= Pure Hell (Altered) =

American drag racing car

Pure Hell was an American Fuel Altered (AA/FA) drag racing car.

With an 89 in wheelbase, Pure Hell was initially powered by a Chevrolet small-block engine V8, mounted high in the chassis, at a steep angle, to improve traction.

Driver Don Petrich was replaced in 1965 by Dale Emery.

The car was popular for match racing and became notorious for refusing to run in a straight line (thanks in part to its short wheelbase), wheelstanding, and running off the strip entirely. In a 1994 interview, Emery remarked, “When it locked up at half-track, it was anybody’s guess which way it would go.” On one occasion, at Fremont Raceway, the car landed upside-down in a flooded ditch after an improperly fastened steering wheel came off the steering column.

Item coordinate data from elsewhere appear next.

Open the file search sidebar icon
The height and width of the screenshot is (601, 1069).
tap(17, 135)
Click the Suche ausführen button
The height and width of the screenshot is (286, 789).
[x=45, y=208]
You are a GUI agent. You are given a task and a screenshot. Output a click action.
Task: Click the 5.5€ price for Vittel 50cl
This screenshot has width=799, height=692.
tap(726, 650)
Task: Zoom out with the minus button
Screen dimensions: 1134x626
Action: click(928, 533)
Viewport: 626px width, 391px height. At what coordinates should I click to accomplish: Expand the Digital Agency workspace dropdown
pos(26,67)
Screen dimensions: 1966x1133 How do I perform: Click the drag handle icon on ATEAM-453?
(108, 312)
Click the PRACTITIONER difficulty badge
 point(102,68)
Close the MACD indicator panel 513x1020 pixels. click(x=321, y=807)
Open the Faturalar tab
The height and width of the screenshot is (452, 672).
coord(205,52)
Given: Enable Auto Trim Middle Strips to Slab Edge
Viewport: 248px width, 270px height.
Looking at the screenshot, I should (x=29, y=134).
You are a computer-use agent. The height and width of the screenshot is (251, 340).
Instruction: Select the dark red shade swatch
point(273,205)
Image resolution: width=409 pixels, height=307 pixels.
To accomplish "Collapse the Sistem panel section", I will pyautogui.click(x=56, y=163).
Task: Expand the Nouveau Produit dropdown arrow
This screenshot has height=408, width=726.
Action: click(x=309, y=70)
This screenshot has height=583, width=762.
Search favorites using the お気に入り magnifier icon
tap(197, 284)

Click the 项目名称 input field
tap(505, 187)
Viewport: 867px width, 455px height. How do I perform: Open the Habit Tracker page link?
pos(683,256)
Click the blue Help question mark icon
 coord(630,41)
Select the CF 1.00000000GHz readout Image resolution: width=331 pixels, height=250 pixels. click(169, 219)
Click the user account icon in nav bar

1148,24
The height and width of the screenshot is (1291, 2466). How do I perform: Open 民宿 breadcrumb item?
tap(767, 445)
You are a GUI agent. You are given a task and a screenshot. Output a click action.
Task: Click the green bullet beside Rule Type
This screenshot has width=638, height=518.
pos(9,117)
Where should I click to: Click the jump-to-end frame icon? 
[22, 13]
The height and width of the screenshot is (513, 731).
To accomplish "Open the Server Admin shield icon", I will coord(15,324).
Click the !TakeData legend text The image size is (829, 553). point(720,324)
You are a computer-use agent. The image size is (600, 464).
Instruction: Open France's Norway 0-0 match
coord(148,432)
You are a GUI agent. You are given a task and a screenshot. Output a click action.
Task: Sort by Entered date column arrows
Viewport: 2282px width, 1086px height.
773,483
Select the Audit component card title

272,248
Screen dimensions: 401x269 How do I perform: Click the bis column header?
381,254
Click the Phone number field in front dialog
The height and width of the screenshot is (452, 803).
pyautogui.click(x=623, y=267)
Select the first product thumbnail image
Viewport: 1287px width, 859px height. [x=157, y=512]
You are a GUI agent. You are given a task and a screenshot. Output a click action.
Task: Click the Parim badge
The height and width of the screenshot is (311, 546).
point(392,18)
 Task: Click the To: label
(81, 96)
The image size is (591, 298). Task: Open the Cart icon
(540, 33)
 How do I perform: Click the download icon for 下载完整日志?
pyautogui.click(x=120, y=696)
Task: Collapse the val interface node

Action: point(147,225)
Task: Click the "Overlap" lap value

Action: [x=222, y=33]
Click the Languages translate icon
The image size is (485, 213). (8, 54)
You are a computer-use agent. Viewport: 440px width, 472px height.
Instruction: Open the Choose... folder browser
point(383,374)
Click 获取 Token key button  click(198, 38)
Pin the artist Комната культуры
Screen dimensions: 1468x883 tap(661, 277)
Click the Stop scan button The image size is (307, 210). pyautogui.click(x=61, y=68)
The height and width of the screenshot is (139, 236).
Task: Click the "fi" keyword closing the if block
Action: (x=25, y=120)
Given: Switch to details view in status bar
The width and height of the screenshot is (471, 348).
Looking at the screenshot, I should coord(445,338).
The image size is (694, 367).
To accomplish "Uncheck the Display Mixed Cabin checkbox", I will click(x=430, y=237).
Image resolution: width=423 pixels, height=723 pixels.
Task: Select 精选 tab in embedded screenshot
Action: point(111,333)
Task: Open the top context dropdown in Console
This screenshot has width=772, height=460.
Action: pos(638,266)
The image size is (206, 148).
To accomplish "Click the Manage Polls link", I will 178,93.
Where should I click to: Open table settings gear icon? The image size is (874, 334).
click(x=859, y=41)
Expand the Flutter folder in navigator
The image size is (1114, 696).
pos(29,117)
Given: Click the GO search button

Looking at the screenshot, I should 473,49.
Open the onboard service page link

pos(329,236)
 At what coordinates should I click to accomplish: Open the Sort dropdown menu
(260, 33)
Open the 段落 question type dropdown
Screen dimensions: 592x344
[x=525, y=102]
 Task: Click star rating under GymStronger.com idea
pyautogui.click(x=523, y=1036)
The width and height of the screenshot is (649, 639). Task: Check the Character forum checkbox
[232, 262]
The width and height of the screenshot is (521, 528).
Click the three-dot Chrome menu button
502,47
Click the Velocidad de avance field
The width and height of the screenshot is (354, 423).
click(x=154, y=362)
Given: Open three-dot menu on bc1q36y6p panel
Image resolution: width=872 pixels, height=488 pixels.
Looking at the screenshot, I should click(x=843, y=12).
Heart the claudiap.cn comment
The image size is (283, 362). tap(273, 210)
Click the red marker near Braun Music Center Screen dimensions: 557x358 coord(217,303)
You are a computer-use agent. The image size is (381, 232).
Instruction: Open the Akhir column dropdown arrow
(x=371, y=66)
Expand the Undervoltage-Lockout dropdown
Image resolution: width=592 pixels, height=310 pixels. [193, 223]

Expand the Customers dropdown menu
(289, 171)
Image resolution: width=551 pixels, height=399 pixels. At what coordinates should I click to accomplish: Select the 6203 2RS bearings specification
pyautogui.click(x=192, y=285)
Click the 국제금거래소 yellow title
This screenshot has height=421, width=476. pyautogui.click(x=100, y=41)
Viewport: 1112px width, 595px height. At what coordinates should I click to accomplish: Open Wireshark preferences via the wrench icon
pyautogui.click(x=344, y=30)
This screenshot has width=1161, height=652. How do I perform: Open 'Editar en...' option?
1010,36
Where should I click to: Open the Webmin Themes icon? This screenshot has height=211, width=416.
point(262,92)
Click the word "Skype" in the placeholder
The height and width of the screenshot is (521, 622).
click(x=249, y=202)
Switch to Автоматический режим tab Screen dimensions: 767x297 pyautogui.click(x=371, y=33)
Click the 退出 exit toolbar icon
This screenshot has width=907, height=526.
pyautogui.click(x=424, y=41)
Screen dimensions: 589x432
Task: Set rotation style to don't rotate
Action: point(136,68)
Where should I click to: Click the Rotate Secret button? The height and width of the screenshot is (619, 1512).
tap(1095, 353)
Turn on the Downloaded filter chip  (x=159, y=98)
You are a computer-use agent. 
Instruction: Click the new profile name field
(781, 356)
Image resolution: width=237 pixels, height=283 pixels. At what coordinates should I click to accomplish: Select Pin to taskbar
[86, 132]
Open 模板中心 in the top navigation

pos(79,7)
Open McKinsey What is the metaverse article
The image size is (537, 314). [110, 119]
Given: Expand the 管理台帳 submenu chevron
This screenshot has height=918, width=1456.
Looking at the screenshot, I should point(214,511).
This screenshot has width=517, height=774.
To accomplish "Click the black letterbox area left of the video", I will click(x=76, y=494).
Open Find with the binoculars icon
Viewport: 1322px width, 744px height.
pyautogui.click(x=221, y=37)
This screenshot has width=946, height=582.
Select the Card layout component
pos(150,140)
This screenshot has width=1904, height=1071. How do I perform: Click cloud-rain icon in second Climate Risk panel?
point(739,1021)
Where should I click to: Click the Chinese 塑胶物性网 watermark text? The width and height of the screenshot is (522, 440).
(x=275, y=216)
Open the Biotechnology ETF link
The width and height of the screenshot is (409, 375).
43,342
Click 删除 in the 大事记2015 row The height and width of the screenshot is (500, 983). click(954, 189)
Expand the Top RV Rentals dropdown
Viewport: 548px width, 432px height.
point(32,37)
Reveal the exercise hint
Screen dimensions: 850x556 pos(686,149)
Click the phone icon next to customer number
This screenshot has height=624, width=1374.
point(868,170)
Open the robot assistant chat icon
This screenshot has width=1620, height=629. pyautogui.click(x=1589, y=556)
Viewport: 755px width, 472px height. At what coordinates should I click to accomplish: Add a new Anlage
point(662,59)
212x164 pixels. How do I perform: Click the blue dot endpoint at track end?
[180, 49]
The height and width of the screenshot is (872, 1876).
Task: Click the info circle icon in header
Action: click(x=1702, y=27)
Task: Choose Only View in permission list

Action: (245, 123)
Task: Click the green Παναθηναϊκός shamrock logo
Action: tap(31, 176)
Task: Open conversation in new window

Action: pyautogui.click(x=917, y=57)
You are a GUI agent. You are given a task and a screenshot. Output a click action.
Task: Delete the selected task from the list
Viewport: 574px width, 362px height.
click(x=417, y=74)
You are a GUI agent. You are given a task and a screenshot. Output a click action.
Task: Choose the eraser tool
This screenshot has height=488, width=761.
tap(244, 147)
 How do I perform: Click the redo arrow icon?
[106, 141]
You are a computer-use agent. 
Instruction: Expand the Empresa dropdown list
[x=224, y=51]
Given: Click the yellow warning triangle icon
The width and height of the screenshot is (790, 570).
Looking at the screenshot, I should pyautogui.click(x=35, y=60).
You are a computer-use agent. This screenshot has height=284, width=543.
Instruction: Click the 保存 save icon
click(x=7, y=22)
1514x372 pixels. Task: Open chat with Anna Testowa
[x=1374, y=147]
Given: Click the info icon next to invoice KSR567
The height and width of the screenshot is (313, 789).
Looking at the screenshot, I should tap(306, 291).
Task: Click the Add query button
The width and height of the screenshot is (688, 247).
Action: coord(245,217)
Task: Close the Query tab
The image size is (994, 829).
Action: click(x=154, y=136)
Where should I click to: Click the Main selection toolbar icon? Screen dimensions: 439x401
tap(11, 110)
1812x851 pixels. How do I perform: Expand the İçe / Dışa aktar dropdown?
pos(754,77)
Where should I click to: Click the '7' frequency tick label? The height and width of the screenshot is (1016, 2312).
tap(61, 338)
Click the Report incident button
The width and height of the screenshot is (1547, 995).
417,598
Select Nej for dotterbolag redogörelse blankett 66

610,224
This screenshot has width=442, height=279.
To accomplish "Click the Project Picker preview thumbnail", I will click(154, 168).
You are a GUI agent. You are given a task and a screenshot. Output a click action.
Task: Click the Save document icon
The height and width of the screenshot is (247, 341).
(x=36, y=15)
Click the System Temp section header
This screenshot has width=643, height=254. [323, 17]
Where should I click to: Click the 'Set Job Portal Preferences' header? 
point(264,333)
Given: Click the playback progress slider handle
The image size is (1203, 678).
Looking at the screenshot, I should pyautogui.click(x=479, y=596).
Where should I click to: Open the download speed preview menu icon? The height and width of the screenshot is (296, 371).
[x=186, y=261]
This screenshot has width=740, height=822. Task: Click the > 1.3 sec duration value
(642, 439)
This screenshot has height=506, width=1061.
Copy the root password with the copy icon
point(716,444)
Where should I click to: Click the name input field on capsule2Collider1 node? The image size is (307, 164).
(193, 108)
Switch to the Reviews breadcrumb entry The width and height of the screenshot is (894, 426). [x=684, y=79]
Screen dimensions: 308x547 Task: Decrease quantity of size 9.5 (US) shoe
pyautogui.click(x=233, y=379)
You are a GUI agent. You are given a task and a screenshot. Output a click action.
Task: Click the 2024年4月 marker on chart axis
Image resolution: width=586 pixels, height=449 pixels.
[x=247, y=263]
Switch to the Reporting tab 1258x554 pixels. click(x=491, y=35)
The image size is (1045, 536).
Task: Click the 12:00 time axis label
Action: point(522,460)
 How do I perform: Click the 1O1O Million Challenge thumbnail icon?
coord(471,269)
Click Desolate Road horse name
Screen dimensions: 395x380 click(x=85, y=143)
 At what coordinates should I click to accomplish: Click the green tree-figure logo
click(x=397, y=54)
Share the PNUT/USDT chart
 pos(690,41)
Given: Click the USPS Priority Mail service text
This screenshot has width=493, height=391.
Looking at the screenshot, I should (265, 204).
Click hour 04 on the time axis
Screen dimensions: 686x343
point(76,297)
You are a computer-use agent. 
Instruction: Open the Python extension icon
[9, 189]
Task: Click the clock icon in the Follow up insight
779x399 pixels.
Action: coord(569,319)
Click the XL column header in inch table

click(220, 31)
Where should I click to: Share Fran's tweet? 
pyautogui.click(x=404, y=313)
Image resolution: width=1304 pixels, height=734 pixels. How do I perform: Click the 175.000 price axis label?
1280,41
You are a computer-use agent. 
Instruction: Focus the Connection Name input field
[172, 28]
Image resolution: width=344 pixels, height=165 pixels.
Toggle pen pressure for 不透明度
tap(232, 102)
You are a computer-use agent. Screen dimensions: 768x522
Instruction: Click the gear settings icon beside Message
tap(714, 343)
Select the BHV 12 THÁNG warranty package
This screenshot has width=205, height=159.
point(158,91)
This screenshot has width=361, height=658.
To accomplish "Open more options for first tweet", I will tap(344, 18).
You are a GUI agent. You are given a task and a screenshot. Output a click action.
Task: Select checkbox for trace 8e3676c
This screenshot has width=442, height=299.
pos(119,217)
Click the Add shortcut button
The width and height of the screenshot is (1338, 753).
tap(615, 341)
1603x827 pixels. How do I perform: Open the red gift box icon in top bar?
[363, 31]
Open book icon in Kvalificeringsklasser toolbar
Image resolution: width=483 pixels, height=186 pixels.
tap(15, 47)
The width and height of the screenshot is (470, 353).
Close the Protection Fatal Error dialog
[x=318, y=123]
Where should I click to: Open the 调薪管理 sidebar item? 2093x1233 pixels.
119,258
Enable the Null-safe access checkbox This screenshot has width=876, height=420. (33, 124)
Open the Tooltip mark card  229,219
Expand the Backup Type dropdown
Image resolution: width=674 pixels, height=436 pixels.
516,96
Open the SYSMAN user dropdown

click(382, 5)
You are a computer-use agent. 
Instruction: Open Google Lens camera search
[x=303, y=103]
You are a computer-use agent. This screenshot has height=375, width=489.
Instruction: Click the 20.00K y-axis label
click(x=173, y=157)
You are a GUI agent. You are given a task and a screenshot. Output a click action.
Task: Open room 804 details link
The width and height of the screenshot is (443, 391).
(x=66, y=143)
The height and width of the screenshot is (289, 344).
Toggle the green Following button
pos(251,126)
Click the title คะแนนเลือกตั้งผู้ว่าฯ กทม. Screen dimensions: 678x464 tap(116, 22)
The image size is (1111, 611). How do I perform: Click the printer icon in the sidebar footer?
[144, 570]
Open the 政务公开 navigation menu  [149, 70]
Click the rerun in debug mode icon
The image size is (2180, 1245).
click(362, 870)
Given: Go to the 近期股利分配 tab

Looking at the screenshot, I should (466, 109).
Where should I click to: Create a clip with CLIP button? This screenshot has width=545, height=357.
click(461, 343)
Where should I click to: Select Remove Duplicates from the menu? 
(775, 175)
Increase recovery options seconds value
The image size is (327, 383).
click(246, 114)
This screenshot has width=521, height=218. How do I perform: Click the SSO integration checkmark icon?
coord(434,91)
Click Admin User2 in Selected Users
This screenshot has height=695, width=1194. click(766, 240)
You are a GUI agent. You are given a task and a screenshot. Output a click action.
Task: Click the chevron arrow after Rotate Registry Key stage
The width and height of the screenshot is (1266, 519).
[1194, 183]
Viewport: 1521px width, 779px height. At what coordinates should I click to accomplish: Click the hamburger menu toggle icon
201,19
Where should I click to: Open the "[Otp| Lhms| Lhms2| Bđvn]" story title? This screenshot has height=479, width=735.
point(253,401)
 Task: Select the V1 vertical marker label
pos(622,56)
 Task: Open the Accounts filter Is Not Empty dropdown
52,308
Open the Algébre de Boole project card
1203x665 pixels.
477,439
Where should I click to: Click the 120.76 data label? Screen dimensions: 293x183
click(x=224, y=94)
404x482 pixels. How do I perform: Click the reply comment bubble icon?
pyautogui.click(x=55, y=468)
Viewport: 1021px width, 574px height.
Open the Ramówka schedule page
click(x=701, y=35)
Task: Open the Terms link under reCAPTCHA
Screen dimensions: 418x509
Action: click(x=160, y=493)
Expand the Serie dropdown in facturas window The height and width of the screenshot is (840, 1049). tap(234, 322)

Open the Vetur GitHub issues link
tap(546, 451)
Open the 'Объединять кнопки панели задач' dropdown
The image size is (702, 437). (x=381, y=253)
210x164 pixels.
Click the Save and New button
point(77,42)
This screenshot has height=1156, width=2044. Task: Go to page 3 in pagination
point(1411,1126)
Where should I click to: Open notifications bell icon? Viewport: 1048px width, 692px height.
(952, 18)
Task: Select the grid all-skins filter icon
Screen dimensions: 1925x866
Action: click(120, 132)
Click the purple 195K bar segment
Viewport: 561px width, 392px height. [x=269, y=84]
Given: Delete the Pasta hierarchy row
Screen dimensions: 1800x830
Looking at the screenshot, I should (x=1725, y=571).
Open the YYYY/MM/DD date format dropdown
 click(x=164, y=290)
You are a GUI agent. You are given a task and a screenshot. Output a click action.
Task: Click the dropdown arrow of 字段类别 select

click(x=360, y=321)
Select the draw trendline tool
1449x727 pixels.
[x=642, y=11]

After Pure Hell was outfitted with a 392 cid hemi and better clutch in 1968, the car was entered in a showdown event between Funny Cars and Altereds at OCIR; Emery won the event. A week later, he recorded a 207.36 mph pass, on his way to winning the Hot Rod Magazine Championship Drag Races at Riverside (and bettering Borsch's 200.44 mph pass of the year before), a speed no Altered would surpass that season.

Pure Hell was wrecked in a highway accident when the transporter crashed near Deming, New Mexico, in 1970.